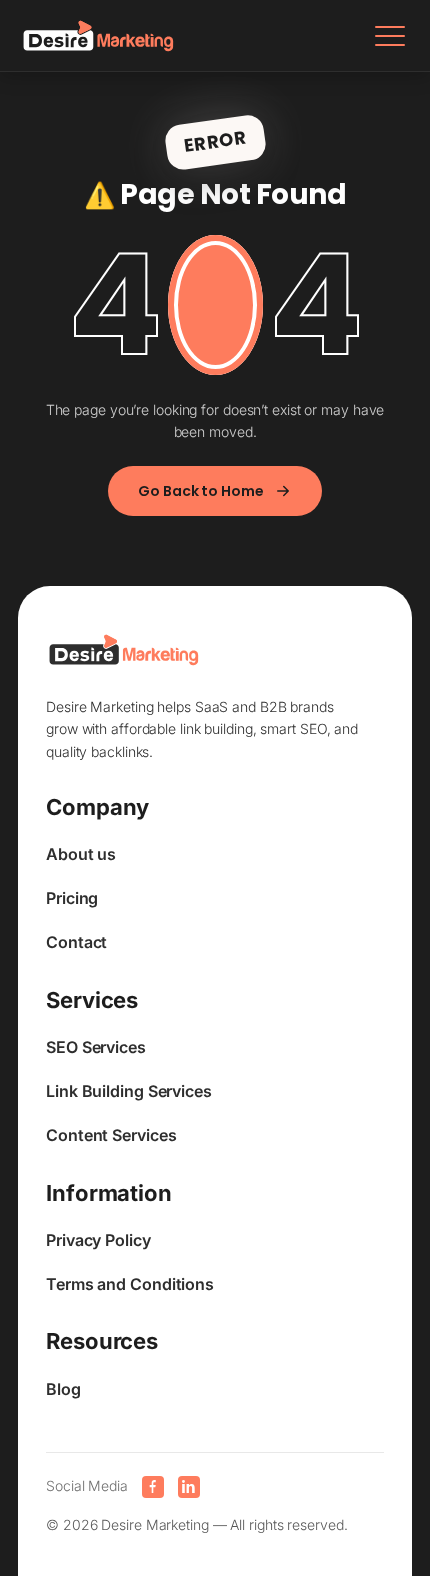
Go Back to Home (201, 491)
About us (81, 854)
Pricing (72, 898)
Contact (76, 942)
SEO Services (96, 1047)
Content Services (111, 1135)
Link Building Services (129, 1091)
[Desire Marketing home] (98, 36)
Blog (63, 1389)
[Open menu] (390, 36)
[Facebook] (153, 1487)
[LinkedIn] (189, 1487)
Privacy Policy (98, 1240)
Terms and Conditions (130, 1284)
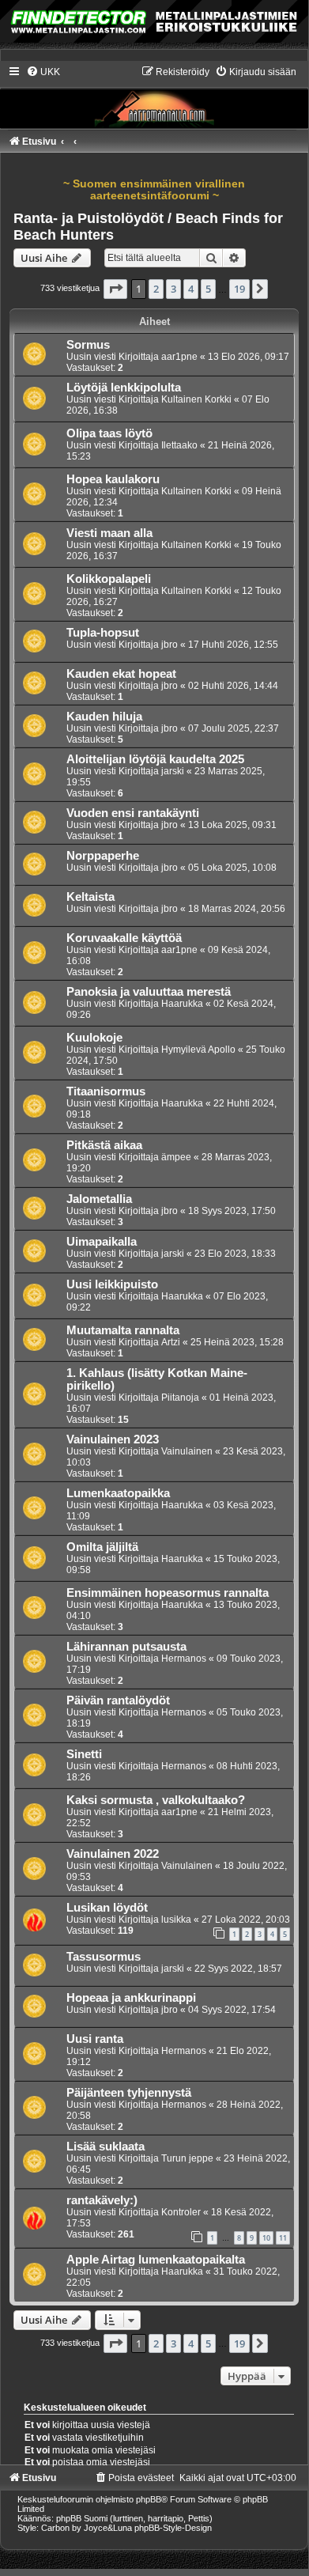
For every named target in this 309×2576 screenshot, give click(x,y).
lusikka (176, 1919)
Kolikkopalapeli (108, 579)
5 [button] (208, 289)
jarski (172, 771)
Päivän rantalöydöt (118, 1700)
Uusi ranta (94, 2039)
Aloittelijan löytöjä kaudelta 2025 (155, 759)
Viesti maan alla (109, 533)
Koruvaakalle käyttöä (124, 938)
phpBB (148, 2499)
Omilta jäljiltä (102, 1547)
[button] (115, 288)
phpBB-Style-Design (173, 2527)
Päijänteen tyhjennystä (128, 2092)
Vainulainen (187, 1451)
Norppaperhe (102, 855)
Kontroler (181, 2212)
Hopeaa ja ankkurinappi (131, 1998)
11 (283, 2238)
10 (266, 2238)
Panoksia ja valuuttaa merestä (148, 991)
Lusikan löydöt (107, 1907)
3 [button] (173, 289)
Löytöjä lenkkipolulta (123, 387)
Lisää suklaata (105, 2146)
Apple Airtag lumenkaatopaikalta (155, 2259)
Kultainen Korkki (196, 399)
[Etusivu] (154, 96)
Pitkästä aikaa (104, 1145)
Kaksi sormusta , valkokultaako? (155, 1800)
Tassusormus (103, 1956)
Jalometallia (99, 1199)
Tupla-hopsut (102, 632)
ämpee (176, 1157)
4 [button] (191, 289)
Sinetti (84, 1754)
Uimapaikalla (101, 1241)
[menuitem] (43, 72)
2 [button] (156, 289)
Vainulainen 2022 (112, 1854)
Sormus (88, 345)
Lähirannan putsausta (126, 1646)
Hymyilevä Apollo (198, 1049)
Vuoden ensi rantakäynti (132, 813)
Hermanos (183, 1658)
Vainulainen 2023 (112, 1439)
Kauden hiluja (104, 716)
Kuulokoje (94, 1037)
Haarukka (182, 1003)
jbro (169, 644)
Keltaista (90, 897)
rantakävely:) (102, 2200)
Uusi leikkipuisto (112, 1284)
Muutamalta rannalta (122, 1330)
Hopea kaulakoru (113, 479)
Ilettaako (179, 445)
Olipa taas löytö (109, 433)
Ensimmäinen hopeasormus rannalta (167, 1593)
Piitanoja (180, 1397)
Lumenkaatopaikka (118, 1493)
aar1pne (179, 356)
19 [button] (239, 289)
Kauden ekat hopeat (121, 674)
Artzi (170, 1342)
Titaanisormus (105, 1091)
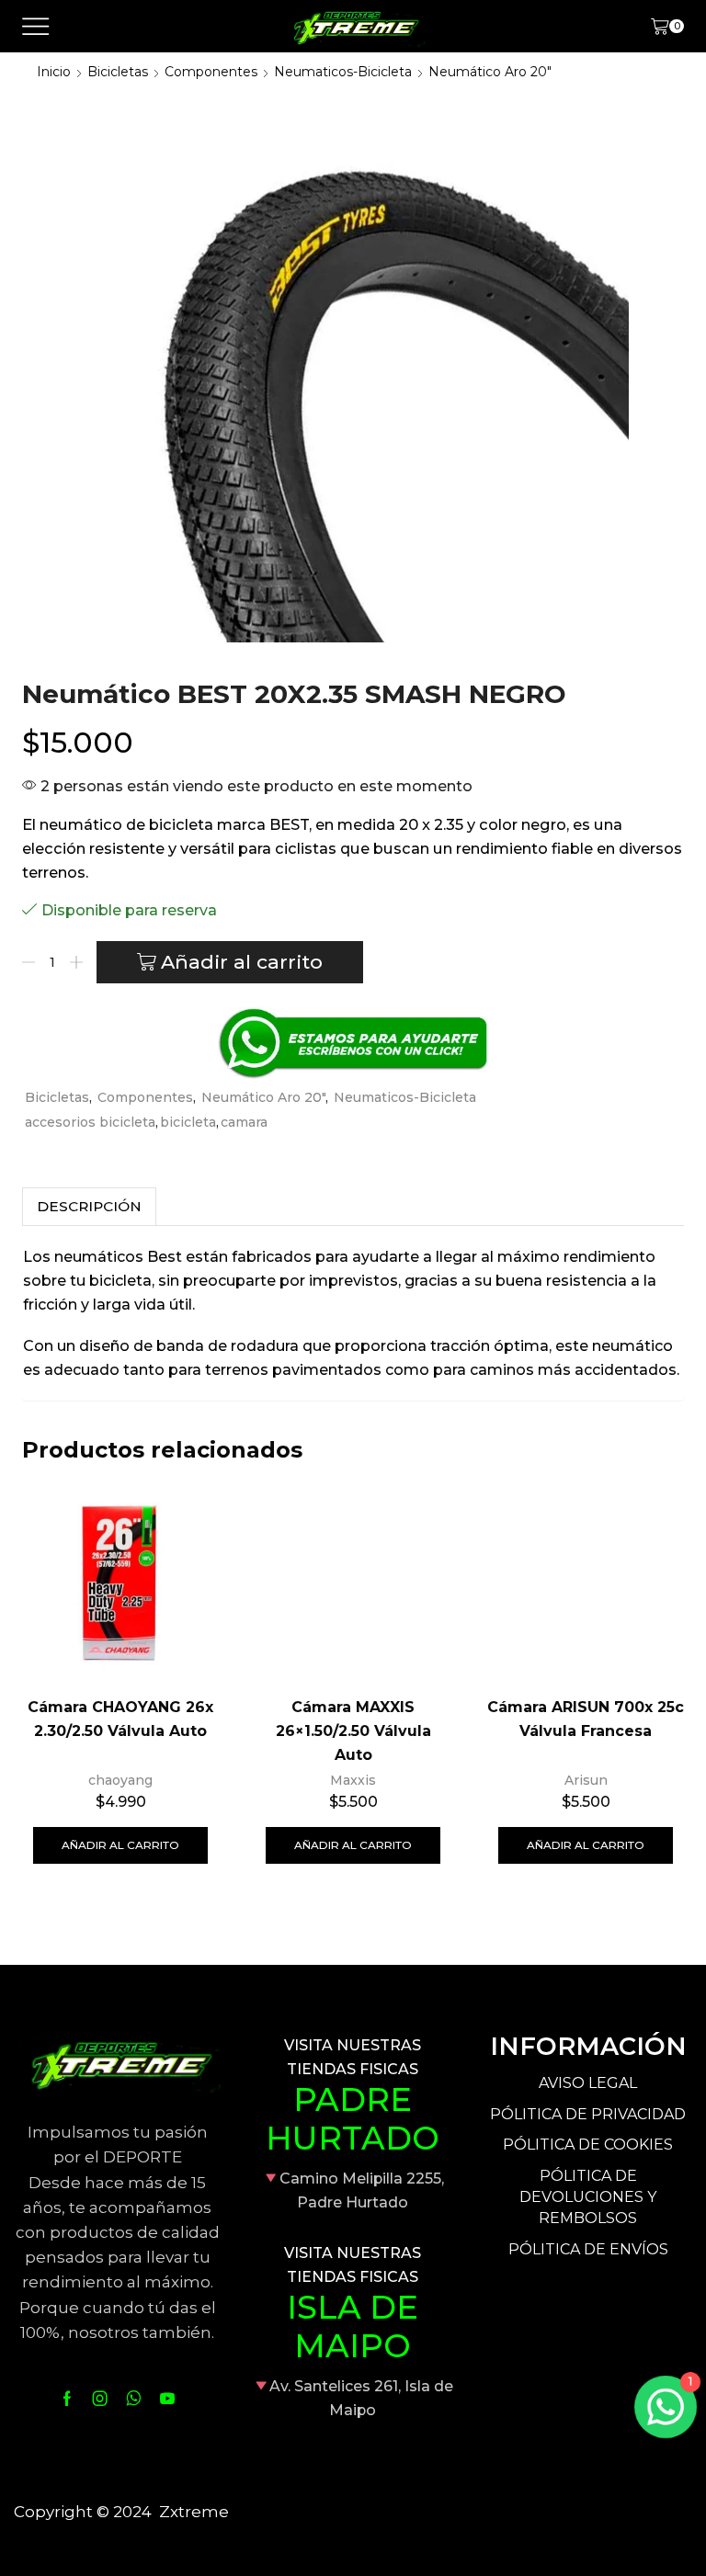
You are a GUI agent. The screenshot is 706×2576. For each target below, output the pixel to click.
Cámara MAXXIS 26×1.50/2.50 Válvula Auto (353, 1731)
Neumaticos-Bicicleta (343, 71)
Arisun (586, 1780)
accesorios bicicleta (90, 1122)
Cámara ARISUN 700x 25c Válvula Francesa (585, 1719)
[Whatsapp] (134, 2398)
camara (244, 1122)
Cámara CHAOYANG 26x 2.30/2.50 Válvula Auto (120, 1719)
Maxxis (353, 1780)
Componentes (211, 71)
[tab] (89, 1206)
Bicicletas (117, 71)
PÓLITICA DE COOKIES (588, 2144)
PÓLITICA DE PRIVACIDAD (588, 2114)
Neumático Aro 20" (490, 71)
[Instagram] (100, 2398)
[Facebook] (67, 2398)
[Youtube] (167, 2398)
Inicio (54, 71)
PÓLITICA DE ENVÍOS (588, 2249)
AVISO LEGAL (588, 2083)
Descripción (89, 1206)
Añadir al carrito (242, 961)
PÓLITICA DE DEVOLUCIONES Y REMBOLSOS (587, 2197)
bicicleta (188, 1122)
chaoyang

====

Goal of the exercise »
The expected output is exactly the lines of the listing above between the line holding "About us (81, 854)" and the line holding "[LinkedIn] (189, 1487)", inclusive.

The answer »
About us (81, 854)
Pricing (72, 898)
Contact (76, 942)
SEO Services (96, 1047)
Content Services (111, 1135)
Link Building Services (129, 1091)
[Desire Marketing home] (98, 36)
Blog (63, 1389)
[Open menu] (390, 36)
[Facebook] (153, 1487)
[LinkedIn] (189, 1487)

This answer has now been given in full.